Hacker News new | ask | show | jobs
by glangdale 2674 days ago
One of the two authors here. Happy to answer questions.

The intent was to open things but not publicize them at this stage but Hacker News seems to find stuff. Wouldn't surprise me if plenty of folks follow Daniel Lemire on Github as his stuff is always interesting.

11 comments

I see that you are using MMX intrinsics directly, like _mm_sub_pi8, but you are never calling _mm_empty (https://software.intel.com/sites/landingpage/IntrinsicsGuide...) as required by the SysV AMD64 ABI (and pretty much all other ABIs out there).

I think the behavior of all the code that touches is undefined (it breaks the calling convention of the ABI), and while this often results in corrupted floating point values in registers, maybe you won't see much if you are not using the FPU. Still, since the function is inline, chances that this gets inlined somewhere where it could cause trouble seem high.

You might want to look into that.

Also, I wish this would all be written in Rust, there is great portable SIMD support over there. Might make your life easier trying to target other platforms.

EDIT: as burntsushi mentions below, that's not available in stable Rust, but if you want to squeeze out the last once of performance out of the Rust compiler, chances are you won't be using that anyways.

I would be extremely surprised if we were somehow accidentally using MMX; it's not our intention. It is my belief that we are using only AVX2, which, like the 19-year old SSE/SSE2 extension, has its own registers that are independent of the x87 floating point set.

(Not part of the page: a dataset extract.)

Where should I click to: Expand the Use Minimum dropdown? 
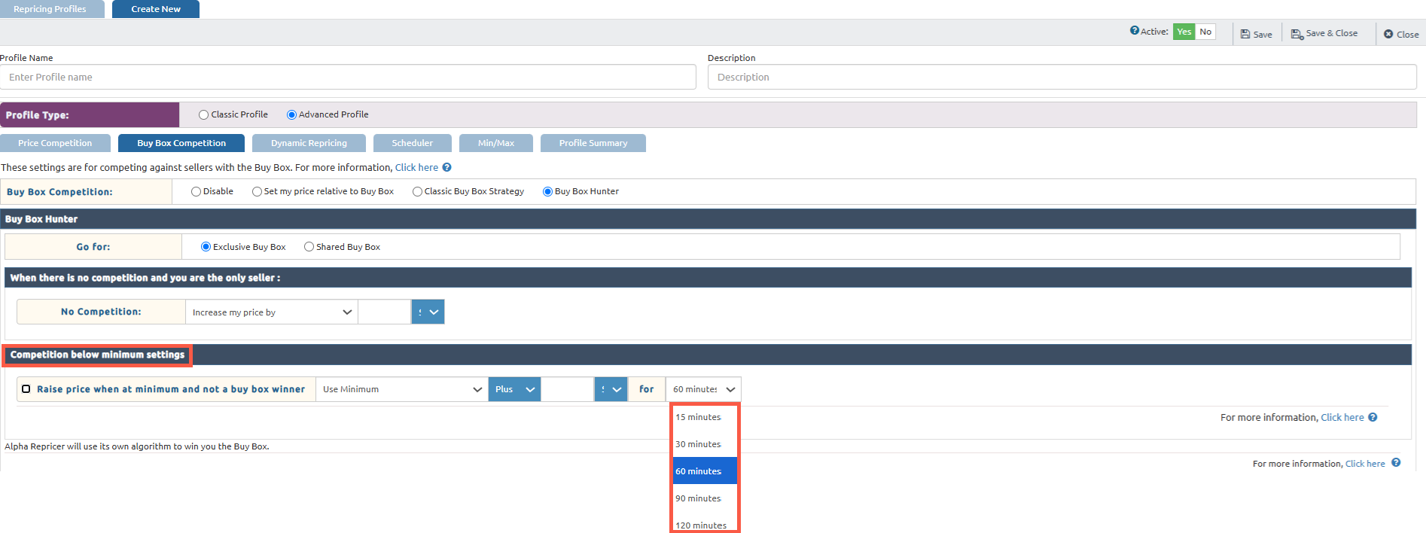click(401, 389)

If, once you review our codebase and verify that we are not inadvertently using a 22-year-old SIMD extension but still have undefined behavior, please write an issue on github.

I'm admiring Rust from a distance at this stage. I am comfortable enough with writing bare intrinsics and slapping a giant #ifdef around stuff.

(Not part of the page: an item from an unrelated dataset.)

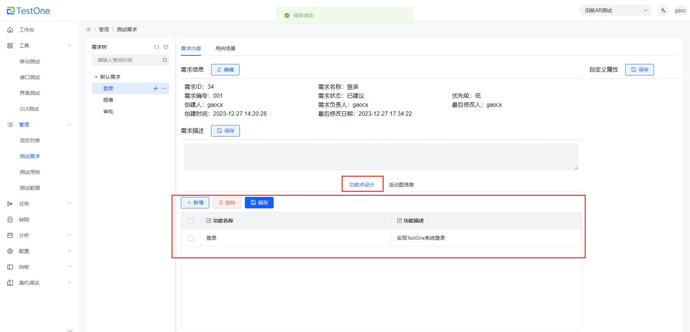Check the checkbox for the 登录 row

pos(191,238)
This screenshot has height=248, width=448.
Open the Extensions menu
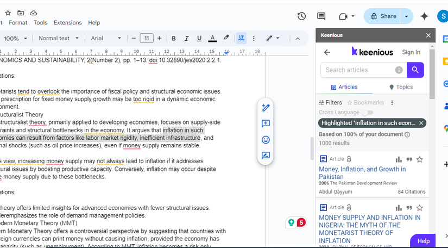tap(67, 23)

> there is great portable SIMD support over there

It's not stable yet. The only stable SIMD stuff Rust supports is access to the raw x86 vendor intrinsics.

If they want to squeeze out the last ounce of performance out of the Rust toolchain it probably wouldn't make sense to use stable Rust anyways, so I don't think that's a big downside.

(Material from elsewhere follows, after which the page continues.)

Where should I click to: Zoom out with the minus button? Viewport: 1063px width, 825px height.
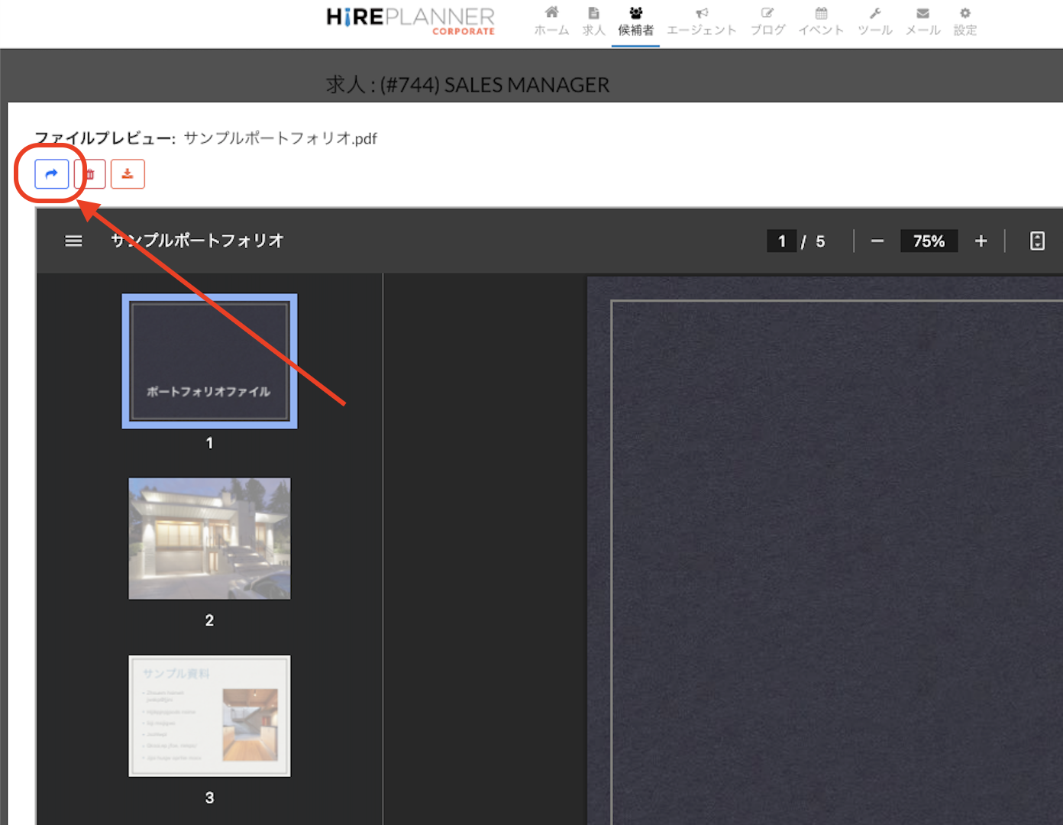[877, 241]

Also, they are already relying on "unstable" (non-standard conforming) C++ features (e.g. the code uses non-standard attributes behind macros, etc.). Using nightly Rust isn't worse than that per se.

Using Rust does have downsides. For the type of code they are writing, the main downside would probably be losing an alternative GCC backend, which might or might not be better than LLVM for their application.

Still, they would win portable SIMD and being able to target not only x86_64 but also ARM, Power, RISCV, WASM, etc., which is always cool to show in research papers.

I'm not suggesting that Rust is a perfect trade-off, only that it's an interesting one depending on what they want to do.

Sure. I'm just trying to be careful that we aren't going around advertising features that aren't stable yet without specifically saying that they aren't stable. It leads to a disappointing expectations mismatch.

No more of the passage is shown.